Read through the Bible this year
   
I used to do this every year, and then I began to let other Bible studies I was doing be an excuse to keep me from doing this reading. But I have really missed getting that “whole picture” view of Scripture, so I’m determined to keep that up this year.

Pray more consistently for people

A dear friend, Mrs. Debra, shared a very practical way to pray for people with me last summer. She told me that she was at a friend’s house and noticed a basket full of cards on the coffee table. She looked into the basket and realized it was Christmas cards. She asked her friend why she kept them on the coffee table (when it was no where near Christmas) and her friend said that she keeps every Christmas card that people send to her, so that she can pray for them throughout the whole year.

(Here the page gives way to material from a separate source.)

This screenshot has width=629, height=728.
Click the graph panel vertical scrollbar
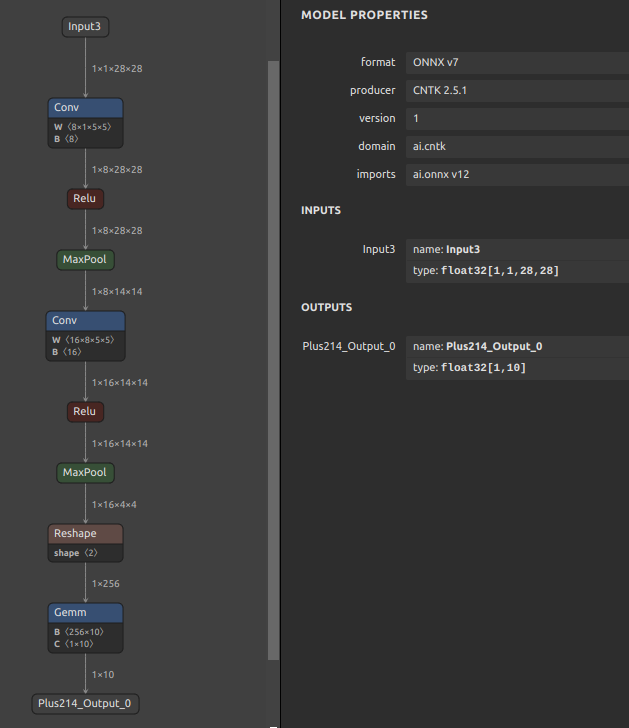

When she shared this with me, I was like “I am SO gonna do that!” So this week we have taken one Christmas card and Chris and I are praying for that family this whole week. I even have a reminder set on my phone so that I remember to change it out the next week. (because these days I can be rather forgetful...I blame pregnancy. ha)


Plant a garden and can some produce

If any of you know me, you know that if this happens, it will be a miracle from God. Because I literally have killed every plant I’ve ever come in contact with. But I still want to learn! So I am reading up on how to garden, starting with this book Chris’ dad let me borrow. And thankfully he has been gardening for over 20 years, so he’s gonna teach me to mend my killing ways. ;)


Write more encouraging cards

You can never underestimate the power of a hand-written and encouraging card. I keep every card I receive...yes I’m a pack rat. ha But they just mean so much! When someone takes the time to write out something thoughtful and mail it to me, I feel so special and encouraged! So I really want to get better about doing that for other people. And I even bought some cute little cards from Walmart to start with! :)




So those are just a few of my goals for this new year! I’m asking the Lord to be the one who helps me stay motivated to carry this out, especially when the “newness” wears off. ha 

So what are some of your resolutions?